- What the exercise asks
Print the lines from the start of the records through the line containing "Describe the element at coordinates (177, 287)", including that line.

(Raw records)
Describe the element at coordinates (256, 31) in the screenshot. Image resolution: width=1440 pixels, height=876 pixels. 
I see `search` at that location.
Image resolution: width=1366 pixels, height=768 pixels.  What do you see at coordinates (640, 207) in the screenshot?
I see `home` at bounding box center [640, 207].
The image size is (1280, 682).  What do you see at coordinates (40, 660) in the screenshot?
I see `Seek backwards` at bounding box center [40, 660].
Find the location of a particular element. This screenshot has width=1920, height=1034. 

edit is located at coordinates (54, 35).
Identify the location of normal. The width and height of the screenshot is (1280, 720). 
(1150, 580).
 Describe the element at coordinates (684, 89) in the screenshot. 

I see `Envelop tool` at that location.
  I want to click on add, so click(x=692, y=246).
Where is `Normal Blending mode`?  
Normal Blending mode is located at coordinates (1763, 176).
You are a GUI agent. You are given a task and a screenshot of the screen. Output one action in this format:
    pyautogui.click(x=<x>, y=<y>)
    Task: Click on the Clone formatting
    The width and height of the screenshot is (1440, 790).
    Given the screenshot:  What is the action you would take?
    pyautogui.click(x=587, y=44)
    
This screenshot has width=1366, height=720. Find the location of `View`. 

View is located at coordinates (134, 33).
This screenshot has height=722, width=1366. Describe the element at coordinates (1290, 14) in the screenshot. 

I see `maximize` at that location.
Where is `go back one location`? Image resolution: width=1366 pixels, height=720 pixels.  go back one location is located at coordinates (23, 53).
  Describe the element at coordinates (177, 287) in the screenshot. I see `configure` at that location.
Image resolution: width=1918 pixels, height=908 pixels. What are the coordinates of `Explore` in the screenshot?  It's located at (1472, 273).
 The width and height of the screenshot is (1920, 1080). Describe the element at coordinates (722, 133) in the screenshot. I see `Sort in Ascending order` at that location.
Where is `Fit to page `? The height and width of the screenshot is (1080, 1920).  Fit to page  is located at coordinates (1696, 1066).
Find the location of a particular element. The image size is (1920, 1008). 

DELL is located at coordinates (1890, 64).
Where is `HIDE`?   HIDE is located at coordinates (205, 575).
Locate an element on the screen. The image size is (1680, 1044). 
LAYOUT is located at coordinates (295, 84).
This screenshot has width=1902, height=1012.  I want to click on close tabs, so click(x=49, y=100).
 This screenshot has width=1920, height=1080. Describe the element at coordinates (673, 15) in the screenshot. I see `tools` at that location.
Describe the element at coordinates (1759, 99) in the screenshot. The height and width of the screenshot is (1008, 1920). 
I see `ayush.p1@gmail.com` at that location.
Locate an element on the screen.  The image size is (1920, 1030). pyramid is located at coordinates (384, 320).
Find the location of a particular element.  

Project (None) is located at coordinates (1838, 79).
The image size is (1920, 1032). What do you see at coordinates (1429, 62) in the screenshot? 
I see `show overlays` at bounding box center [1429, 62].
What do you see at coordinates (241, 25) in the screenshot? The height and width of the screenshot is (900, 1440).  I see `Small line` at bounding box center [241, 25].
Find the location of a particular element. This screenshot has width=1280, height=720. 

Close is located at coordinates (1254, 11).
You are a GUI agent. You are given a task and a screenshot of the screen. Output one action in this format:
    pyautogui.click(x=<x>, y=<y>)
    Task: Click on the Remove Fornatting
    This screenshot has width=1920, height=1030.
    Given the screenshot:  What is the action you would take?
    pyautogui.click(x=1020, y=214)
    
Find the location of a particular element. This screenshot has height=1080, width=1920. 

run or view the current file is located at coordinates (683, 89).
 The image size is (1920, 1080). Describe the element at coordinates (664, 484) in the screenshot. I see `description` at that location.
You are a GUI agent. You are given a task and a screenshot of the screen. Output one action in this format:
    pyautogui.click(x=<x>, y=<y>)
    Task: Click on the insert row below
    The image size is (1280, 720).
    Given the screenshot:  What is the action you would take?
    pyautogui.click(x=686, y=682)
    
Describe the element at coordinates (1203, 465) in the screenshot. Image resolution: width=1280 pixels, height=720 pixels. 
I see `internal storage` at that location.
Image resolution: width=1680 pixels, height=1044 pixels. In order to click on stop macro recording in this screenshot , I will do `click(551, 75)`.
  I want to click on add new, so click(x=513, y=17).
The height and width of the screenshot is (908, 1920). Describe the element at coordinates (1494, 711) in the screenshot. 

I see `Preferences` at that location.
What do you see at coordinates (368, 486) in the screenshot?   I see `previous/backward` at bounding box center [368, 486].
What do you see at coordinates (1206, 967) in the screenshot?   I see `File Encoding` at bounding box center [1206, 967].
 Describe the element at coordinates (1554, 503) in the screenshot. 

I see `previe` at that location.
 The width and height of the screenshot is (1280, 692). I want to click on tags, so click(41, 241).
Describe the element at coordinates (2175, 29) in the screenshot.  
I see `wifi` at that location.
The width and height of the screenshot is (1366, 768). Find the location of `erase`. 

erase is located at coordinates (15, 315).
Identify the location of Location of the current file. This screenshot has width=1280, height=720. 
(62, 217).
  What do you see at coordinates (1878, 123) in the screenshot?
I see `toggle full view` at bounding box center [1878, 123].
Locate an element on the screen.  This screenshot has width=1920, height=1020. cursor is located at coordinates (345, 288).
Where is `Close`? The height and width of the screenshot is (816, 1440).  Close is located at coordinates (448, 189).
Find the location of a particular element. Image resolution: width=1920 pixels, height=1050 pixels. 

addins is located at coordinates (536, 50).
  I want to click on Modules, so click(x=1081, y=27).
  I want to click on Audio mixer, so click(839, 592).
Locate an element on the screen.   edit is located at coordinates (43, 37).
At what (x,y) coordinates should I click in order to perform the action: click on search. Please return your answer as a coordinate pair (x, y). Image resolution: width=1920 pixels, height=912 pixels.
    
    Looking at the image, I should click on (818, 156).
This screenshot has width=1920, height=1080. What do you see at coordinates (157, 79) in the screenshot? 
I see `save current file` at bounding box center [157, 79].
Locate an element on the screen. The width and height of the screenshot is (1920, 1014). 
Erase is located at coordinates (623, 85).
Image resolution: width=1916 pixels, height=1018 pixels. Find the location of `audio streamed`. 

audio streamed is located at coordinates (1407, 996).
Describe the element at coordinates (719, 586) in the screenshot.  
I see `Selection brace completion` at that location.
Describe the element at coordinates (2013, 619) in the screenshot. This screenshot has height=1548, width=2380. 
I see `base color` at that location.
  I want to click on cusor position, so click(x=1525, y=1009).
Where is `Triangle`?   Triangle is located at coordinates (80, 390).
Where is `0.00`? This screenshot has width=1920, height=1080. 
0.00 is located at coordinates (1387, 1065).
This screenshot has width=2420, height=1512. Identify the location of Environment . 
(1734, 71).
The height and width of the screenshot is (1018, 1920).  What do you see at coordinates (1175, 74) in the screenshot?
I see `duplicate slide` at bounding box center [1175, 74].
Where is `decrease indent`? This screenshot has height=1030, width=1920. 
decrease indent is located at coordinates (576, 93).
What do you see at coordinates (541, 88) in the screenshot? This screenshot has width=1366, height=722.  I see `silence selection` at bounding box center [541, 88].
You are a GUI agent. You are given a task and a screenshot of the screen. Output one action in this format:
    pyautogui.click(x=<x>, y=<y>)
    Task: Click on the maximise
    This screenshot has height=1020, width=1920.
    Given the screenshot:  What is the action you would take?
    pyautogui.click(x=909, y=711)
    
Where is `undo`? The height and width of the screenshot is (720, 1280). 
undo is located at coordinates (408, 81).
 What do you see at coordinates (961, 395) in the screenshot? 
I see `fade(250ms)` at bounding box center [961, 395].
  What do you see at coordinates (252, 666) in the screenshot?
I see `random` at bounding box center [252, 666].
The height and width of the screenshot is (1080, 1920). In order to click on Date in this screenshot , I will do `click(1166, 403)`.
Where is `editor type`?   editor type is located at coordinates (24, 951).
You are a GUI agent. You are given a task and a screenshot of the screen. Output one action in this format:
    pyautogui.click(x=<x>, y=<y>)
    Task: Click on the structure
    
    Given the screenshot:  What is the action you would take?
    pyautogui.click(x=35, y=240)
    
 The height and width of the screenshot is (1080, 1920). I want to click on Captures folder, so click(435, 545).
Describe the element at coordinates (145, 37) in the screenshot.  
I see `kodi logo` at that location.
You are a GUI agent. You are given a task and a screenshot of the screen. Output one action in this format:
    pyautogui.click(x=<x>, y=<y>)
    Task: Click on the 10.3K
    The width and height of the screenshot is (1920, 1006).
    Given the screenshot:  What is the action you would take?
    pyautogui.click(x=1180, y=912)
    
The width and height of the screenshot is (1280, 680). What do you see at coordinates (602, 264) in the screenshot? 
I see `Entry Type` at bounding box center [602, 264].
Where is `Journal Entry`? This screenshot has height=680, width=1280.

- Worked solution
Describe the element at coordinates (256, 31) in the screenshot. Image resolution: width=1440 pixels, height=876 pixels. 
I see `search` at that location.
Image resolution: width=1366 pixels, height=768 pixels.  What do you see at coordinates (640, 207) in the screenshot?
I see `home` at bounding box center [640, 207].
The image size is (1280, 682).  What do you see at coordinates (40, 660) in the screenshot?
I see `Seek backwards` at bounding box center [40, 660].
Find the location of a particular element. This screenshot has width=1920, height=1034. 

edit is located at coordinates (54, 35).
Identify the location of normal. The width and height of the screenshot is (1280, 720). 
(1150, 580).
 Describe the element at coordinates (684, 89) in the screenshot. 

I see `Envelop tool` at that location.
  I want to click on add, so click(x=692, y=246).
Where is `Normal Blending mode`?  
Normal Blending mode is located at coordinates (1763, 176).
You are a GUI agent. You are given a task and a screenshot of the screen. Output one action in this format:
    pyautogui.click(x=<x>, y=<y>)
    Task: Click on the Clone formatting
    The width and height of the screenshot is (1440, 790).
    Given the screenshot:  What is the action you would take?
    pyautogui.click(x=587, y=44)
    
This screenshot has width=1366, height=720. Find the location of `View`. 

View is located at coordinates (134, 33).
This screenshot has height=722, width=1366. Describe the element at coordinates (1290, 14) in the screenshot. 

I see `maximize` at that location.
Where is `go back one location`? Image resolution: width=1366 pixels, height=720 pixels.  go back one location is located at coordinates (23, 53).
  Describe the element at coordinates (177, 287) in the screenshot. I see `configure` at that location.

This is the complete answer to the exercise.